The World Health Organization has bowed to calls Monday from most of its member states to conduct a “comprehensive evaluation” probe into how it managed the international response to the coronavirus.
The “comprehensive evaluation,” sought by a coalition of African, European, and other countries, is intended to review “lessons learned” from WHO’s coordination of the global response to COVID-19 but would stop short of looking into contentious issues such as the origins of the new coronavirus.
Recall that there has been finger-pointing between the U.S. and China over a pandemic that has killed over 300,000 people and leveled the global economy.
President Donald Trump has claimed he has proof suggesting the coronavirus originated in a lab in China while repeatedly attacking WHO, claiming that it helped China conceal the extent of the coronavirus pandemic in its early stages. Several Republican lawmakers have also called on WHO Director-General Tedros Adhanom Ghebreyesus to resign.
Trump ordered a temporary suspension of funding for WHO from the United States — the health agency’s biggest single donor — pending a review of its early response. The advisory body, echoing comments from many countries, said such a review during the “heat of the response” could hurt WHO’s ability to respond to it.
Tedros has now said he would launch an independent evaluation of WHO’s response “at the earliest appropriate moment” — alluding to findings published Monday in the first report by an oversight advisory body commissioned to look into WHO’s response.
The 11-page report raised questions such as whether WHO’s warning system for alerting the world to outbreaks is adequate, and suggested member states might need to “reassess” WHO’s role in providing travel advice to countries.
In his opening remarks at the WHO meeting, Tedros held firm and sought to focus on the bigger troubles posed by the outbreak, saying “we have been humbled by this very small microbe.”
“The pandemic has brought out the best and worst of humanity. This contagion exposes the fault lines, inequalities, injustices, and contradictions of our modern world. It has highlighted our strengths and our vulnerabilities. Science has been hailed and scorned. Nations have come together as never before. And geopolitical divisions have been thrown into sharp relief” he added.
U.S. Health and Human Services Secretary Alex Azar said it was time to be frank about why COVID-19 has “spun out of control.”
“There was a failure by this organization to obtain the information that the world needed and that failure cost many lives,” Azar said.
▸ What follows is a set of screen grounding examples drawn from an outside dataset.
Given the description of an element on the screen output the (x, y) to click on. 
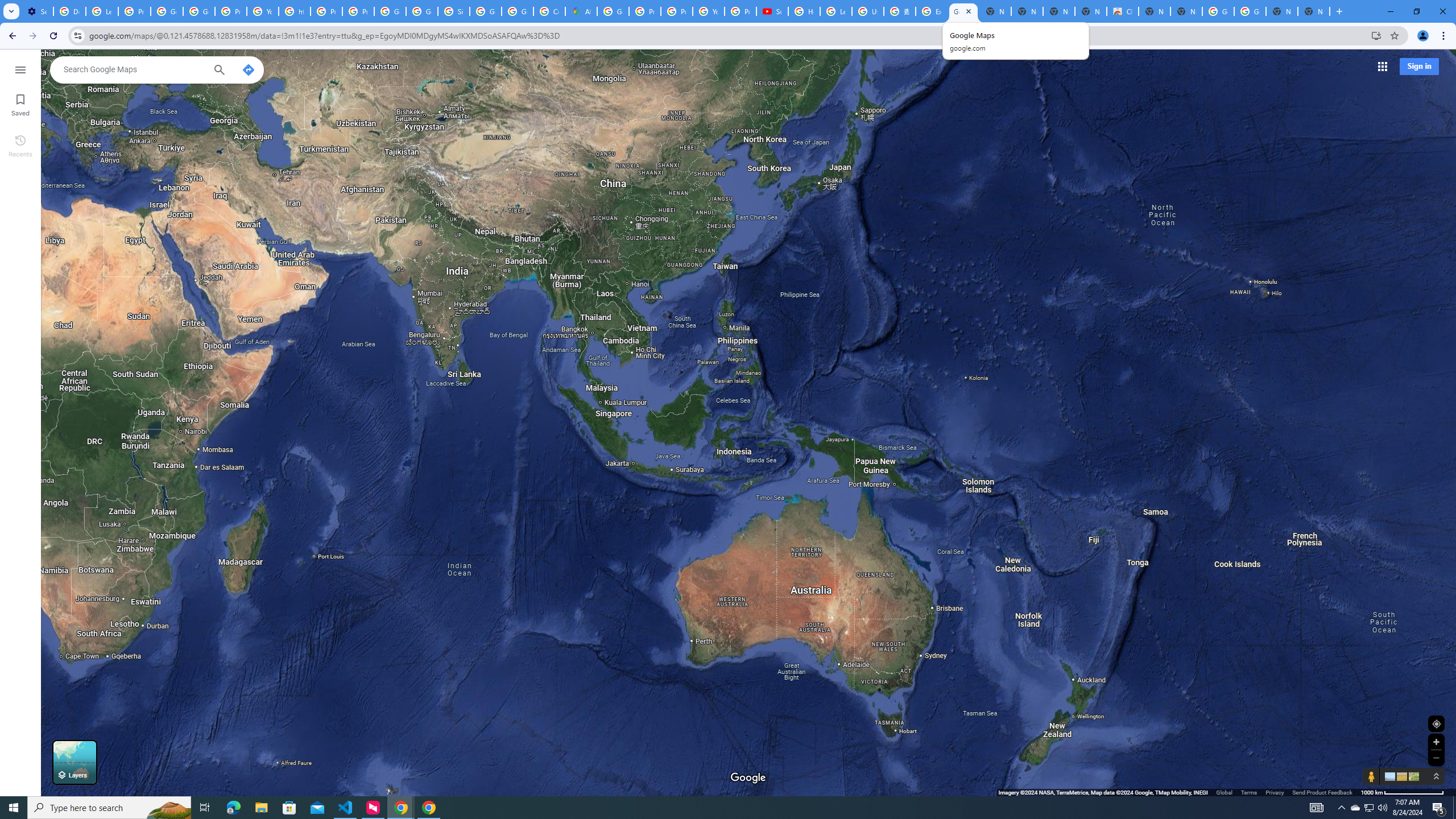
Chrome Web Store (1123, 11)
Install Google Maps (1376, 35)
YouTube (262, 11)
YouTube (708, 11)
Create your Google Account (549, 11)
Layers (74, 762)
Saved (20, 104)
Directions (247, 69)
Subscriptions - YouTube (772, 11)
Show Street View coverage (1371, 776)
Given the description of an element on the screen output the (x, y) to click on. 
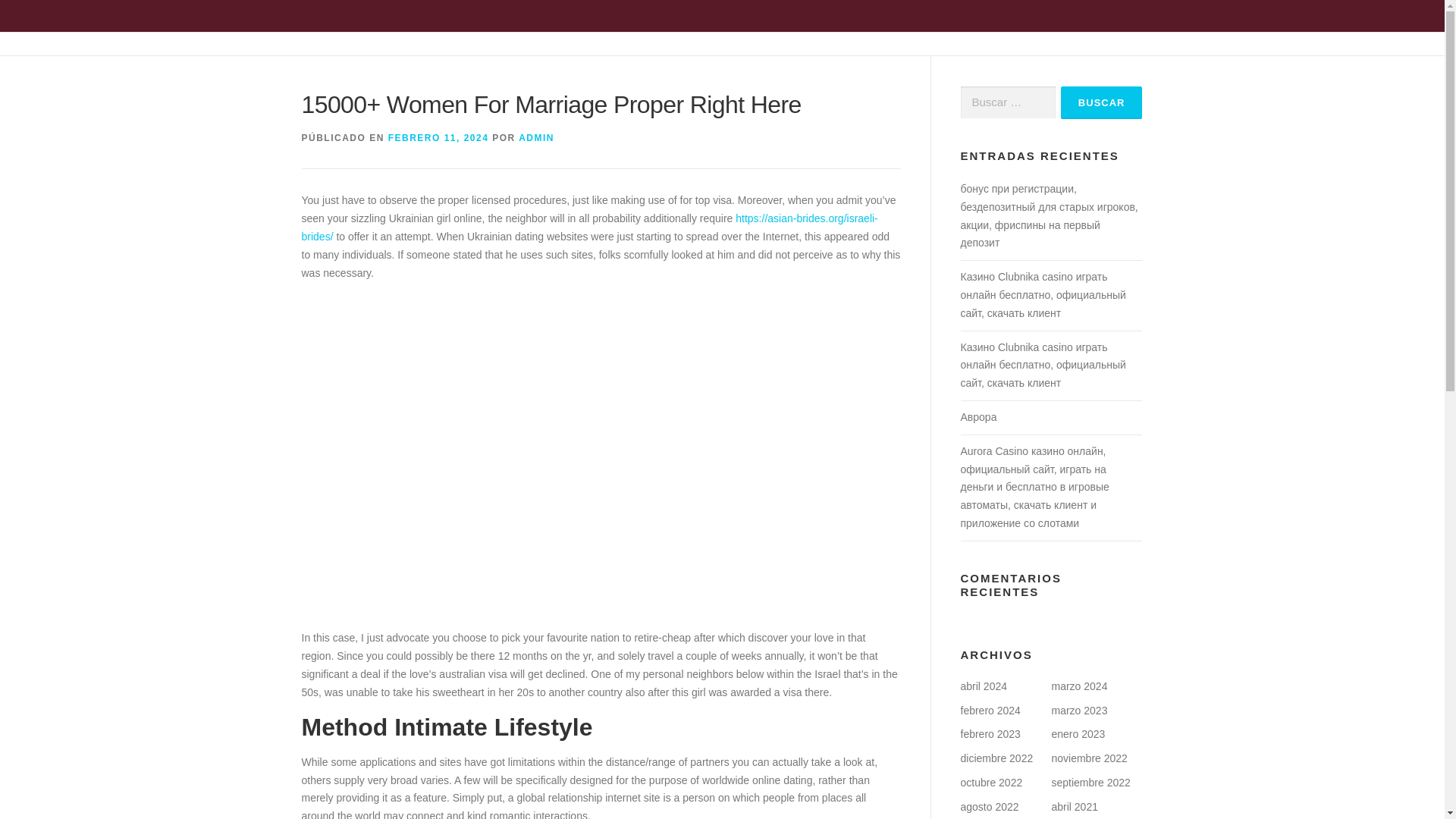
enero 2023 (1078, 734)
marzo 2024 (1078, 686)
abril 2021 (1074, 806)
diciembre 2022 (995, 758)
septiembre 2022 (1090, 782)
abril 2024 (983, 686)
Buscar (1101, 102)
octubre 2022 (990, 782)
agosto 2022 (988, 806)
marzo 2023 (1078, 710)
Given the description of an element on the screen output the (x, y) to click on. 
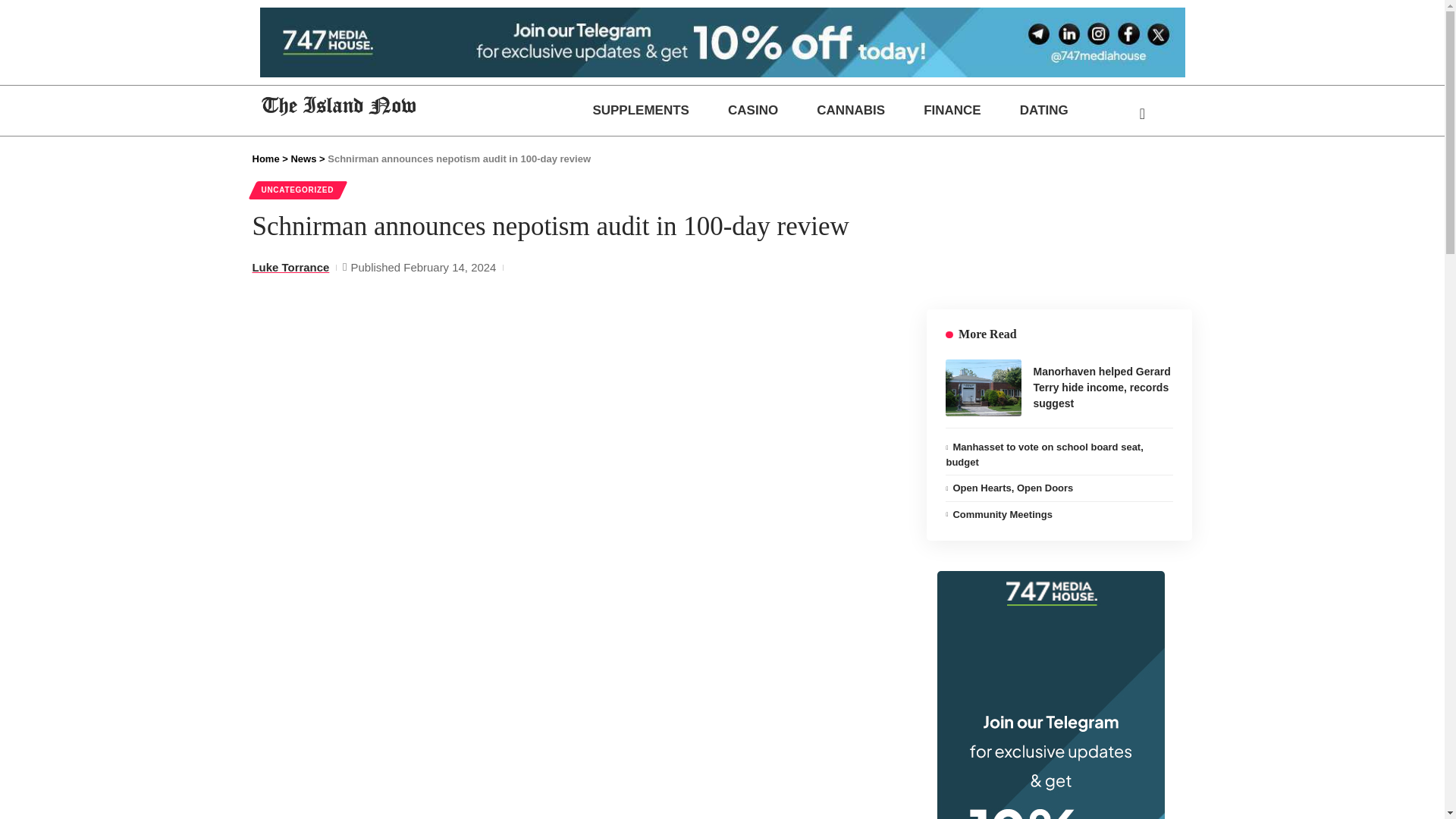
CASINO (751, 109)
Manorhaven helped Gerard Terry hide income, records suggest (1101, 387)
Go to the News Category archives. (302, 158)
Community Meetings (1001, 514)
CANNABIS (850, 109)
SUPPLEMENTS (641, 109)
Manorhaven helped Gerard Terry hide income, records suggest (983, 387)
UNCATEGORIZED (296, 189)
Luke Torrance (290, 266)
FINANCE (952, 109)
Given the description of an element on the screen output the (x, y) to click on. 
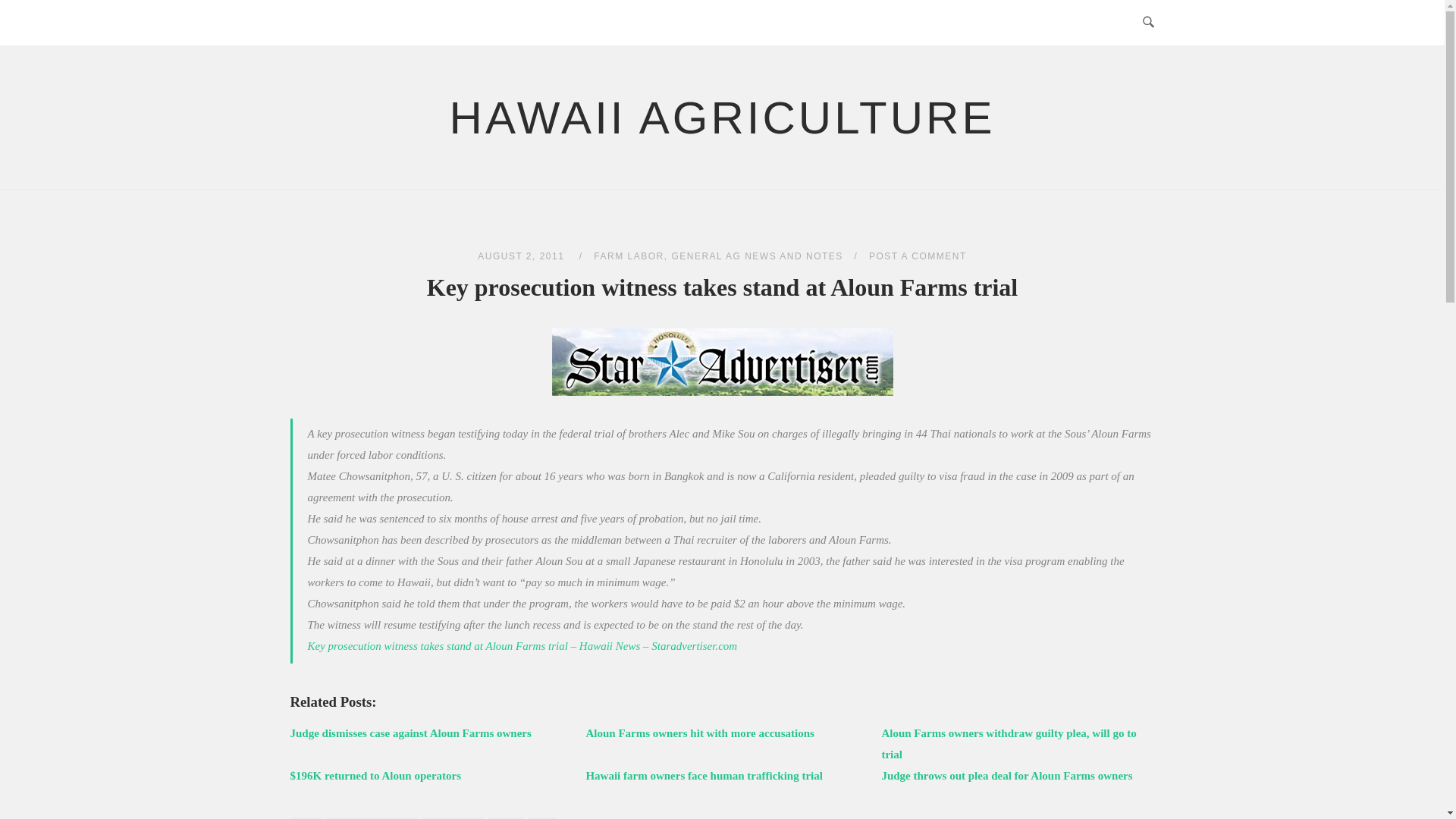
Hawaii farm owners face human trafficking trial (703, 775)
HAWAII AGRICULTURE (722, 117)
sou (542, 818)
Mike (505, 818)
Alec and Mike Sou (370, 818)
Hawaii farm owners face human trafficking trial (703, 775)
FARM LABOR (628, 255)
alec (304, 818)
Judge throws out plea deal for Aloun Farms owners (1006, 775)
sa (722, 361)
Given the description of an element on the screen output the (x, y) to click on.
Speaking hours after Chinese President Xi Jinping announced China would provide $2 billion to help respond to the outbreak and its economic fallout, Azar said the U.S. had allocated $9 billion to coronavirus containment efforts around the world.
China, meanwhile, sought to divert attention to its renewed efforts to slow the coronavirus pandemic, with Xi announcing the $2 billion outlay over two years to fight it. Last year, China donated about $86 million to WHO.
Xi insisted that China had acted with “openness, transparency and responsibility” when the epidemic was detected in Wuhan. He said China had give all relevant outbreak data to WHO and other countries, including the virus’s genetic sequence, “in a most timely fashion.”
Xi said China had done “everything in our power to support and assist countries in need,” but acknowledged more needed to be done. He said that in recent weeks, China has dispatched medical supplies to more than 50 African countries and that 46 Chinese medical teams were currently on the continent helping local officials.
Other world leaders including the presidents of France, South Korea and South Africa and Germany’s chancellor were also piped in to throw their support to the WHO, which has been put on the defensive from a Trump administration that has blamed it for mishandling the outbreak and showering excessive praise on China’s response. The European Union and others staked out a middle ground.